Dr. Alexis has financial relationships with many pharmaceutical companies, including many that market drugs for acne.


 

 

– The most recently approved therapy for acne, sarecycline, as well as several agents in late stages of clinical testing, might represent a particular advance for treating black patients or others with darker skin tones due to a reduced risk of irritation, according to a review presented at the Skin of Color Update 2019.

Hulldude30/Getty Images

Acne is an inflammatory skin disease, but patients with darker skin tones are at a high risk of postinflammatory hyperpigmentation (PIH), a complication many consider worse than the acne itself, according to Andrew Alexis, MD, director of the Skin of Color Center and chair of the department of dermatology at Mount Sinai St. Luke’s, New York.

“The importance of PIH is that it alters our endpoint in patients of color. Not only are we treating the pustules, comedones, and other classic features of acne, but we have to treat all the way through to the resolution of the PIH if we want a satisfied patient,” he said.

There are data to back this up. In one of the surveys cited by Dr. Alexis, 42% of nonwhite patients identified resolution of PIH as the most important goal in the treatment of their acne.

As in those with light skin, acute acne lesions in darker skin can resolve relatively rapidly after initiating an effective regimen that includes established therapies such as retinoids or antibiotics. However, PIH, once it develops, might take 6-12 months to resolve, according to Dr. Alexis, who is a professor of dermatology at the Icahn School of Medicine at Mount Sinai, New York.

Dr. Andrew Alexis, director of the Skin of Color Center, Mount Sinai St. Luke’s, New York
Ted Bosworth/MDedge News
Dr. Andrew Alexis

“You have to keep in mind the subclinical inflammation, which can be a slow burning process beneath the surface of the skin,” he said. He cited a biopsy study that demonstrated inflammation even in nonlesional skin of black patients with acne.

Because of the slow reversal of PIH, it is imperative in skin of color patients to employ therapies with the least risk of exacerbating PIH. While this includes judicious use of currently available agents, Dr. Alexis believes that newer agents might have a larger therapeutic window, reducing the potential for inflammation at effective doses.

This advantage has yet to be confirmed in head-to-head studies, but Dr. Alexis is optimistic. In the case of sarecycline, which became the first antibiotic approved specifically for acne when it was approved by the Food and Drug Administration in 2018, about 20% of those included in the phase 3 registration trial were nonwhite, he said.


The results were “impressive” regardless of skin color in the phase 3 study, according to Dr.
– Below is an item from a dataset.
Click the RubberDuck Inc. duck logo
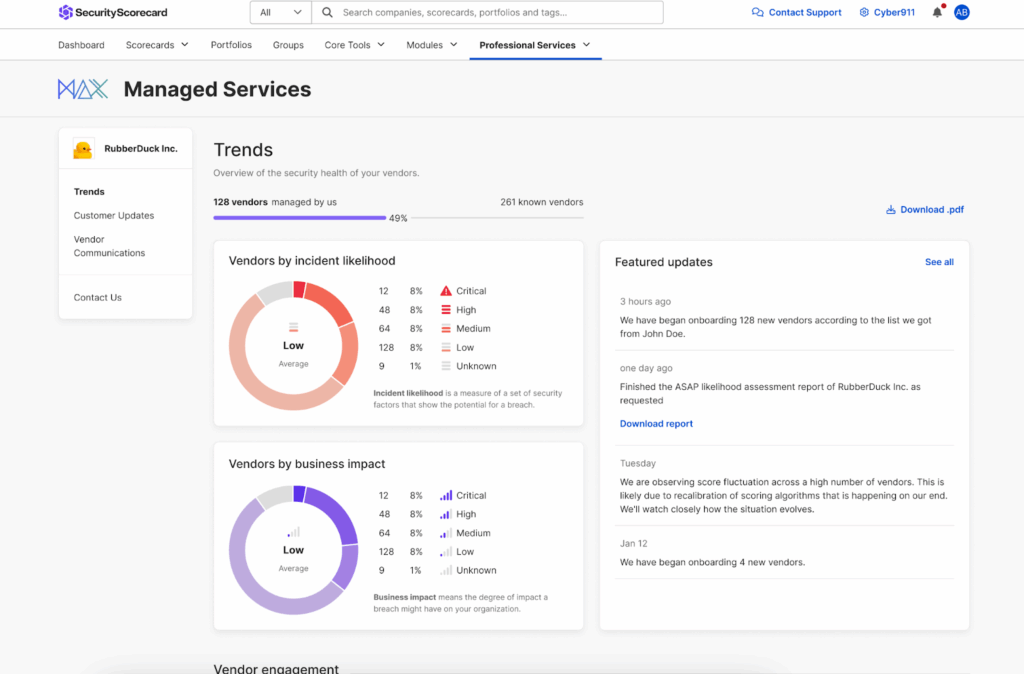 point(84,149)
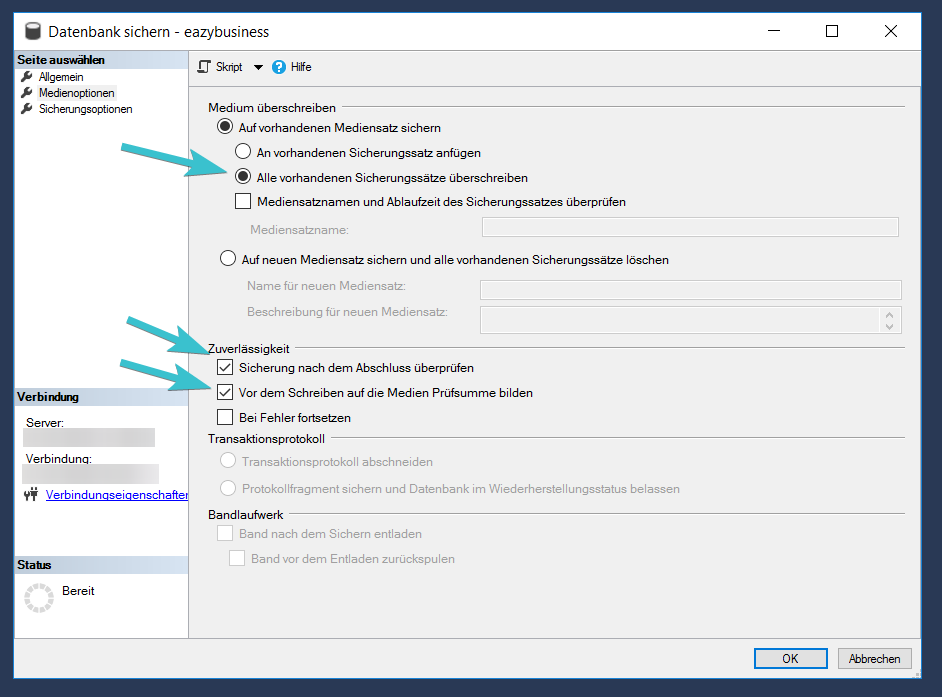The width and height of the screenshot is (942, 697).
Task: Select the Allgemein page wrench icon
Action: [x=27, y=77]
Alexis. He conceded that this is not the only antibiotic with anti-inflammatory activity, but he suggested that a high degree of efficacy might be relevant for early acne control and a reduced risk of PIH.

The same can be said for trifarotene, a novel topical retinoid that was associated with highly significant reductions in both inflammatory and noninflammatory lesion counts in a recently published phase 3 trial (J Am Acad Dermatol. 2019 Jun;80[6]:1691-9). According to Dr. Alexis, the impact of this therapy on PIH has not been specifically tested, but he expects those data to be forthcoming.

A new 0.045% lotion formulation of tazarotene might also widen the therapeutic window relative to current tazarotene formulations based on clinical trials he cited. Despite a concentration that is about half that of the currently available tazarotene cream, the efficacy of this product appeared to be at least as good “without the baggage of a greater potential for irritation,” he said.

After “a few years of drought” regarding new options for treatment of acne, these are not the only promising agents in clinical trials, according to Dr. Alexis. If these agents prove to offer greater efficacy with less irritation, their increased clinical value might prove most meaningful to patients with darker skin.

“There is a delicate balance between maximizing efficacy without causing irritation that leads to PIH in patients with skin of color,” he cautioned. He is hopeful that the newer agents will make this balance easier to achieve.

Dr. Alexis has financial relationships with many pharmaceutical companies, including many that market drugs for acne.